Information technology outsourcing by the United States government will increase at an annual growth rate of nearly 8 per cent and touch $17.6 billion by fiscal 2010, according to a market research firm.
This increase in federal IT outsourcing, from the $12.2 billion spent in fiscal 2005, will be registered with the help of specific drivers like the Office of Management (OMB) and Budget's 'Lines of Business' (LoB) initiatives for HR and finance management, federal health architecture, IT security and other processes, says research firm, Input.
For agencies that are deemed unable to handle these process overhauls, there will be opportunities for shared services providers to step in and takeover certain duties, the Reston-based Input states.
"A number of factors have combined to make outsourcing one of the fastest growing federal market segments over the past several years," said Chris Campbell, an Input analyst.
"In a time of war, a deficit, and tightening federal budgets, Input expects the federal IT outsourcing to remain one of the healthiest federal markets.
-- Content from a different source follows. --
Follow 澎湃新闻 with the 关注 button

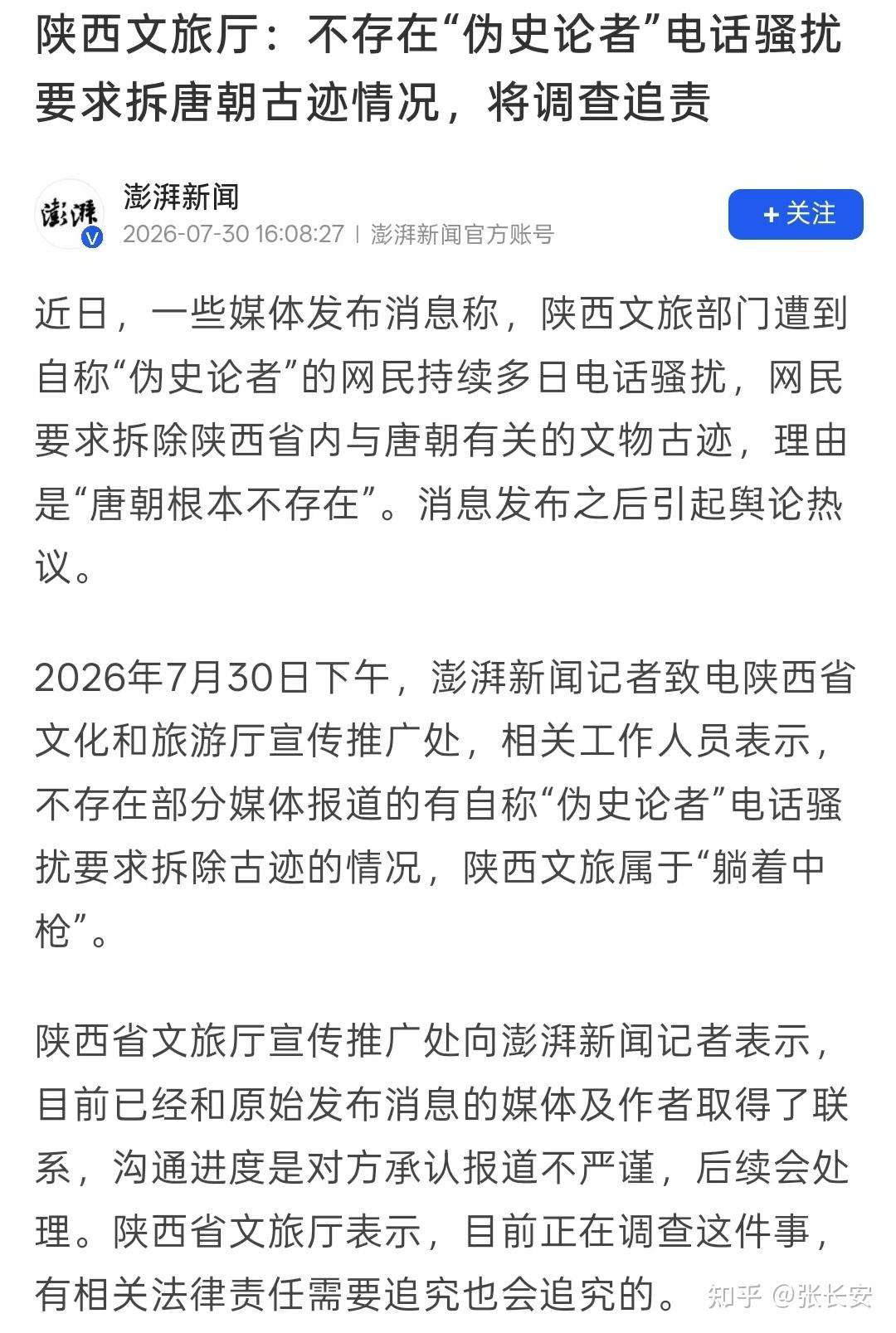[x=796, y=214]
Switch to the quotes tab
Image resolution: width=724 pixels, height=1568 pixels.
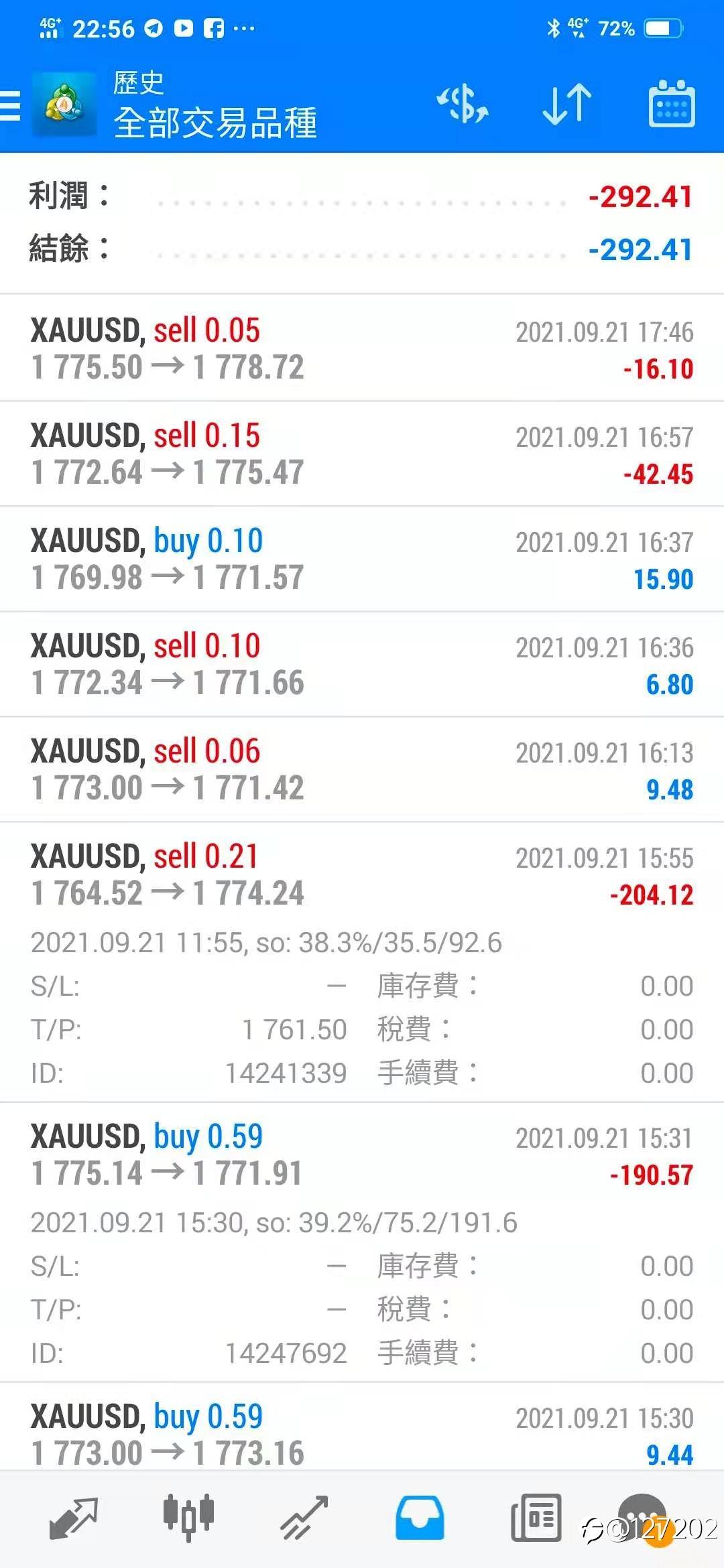click(74, 1518)
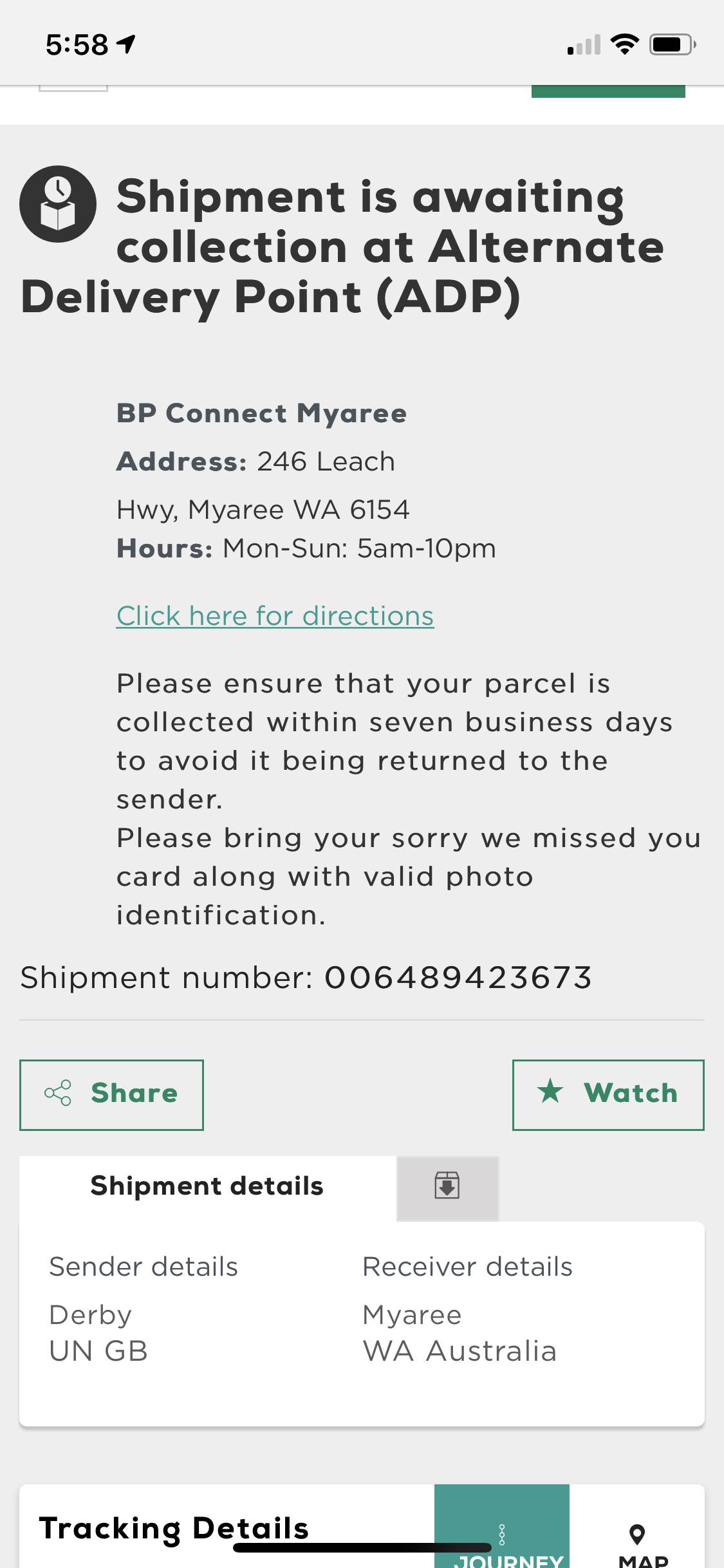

The LoBs, which include HR management, financial management, grants management, case management, federal health
architecture, and IT security, will require agencies to continue spending on outsourcing.
For each LoB, government agencies will submit their business cases to the Centers of Excellence -- those agencies deemed specifically qualified to perform LoB services.
"As a result, agencies will focus on transitioning major programmes out of their agency to a shared service provider," Campbell says.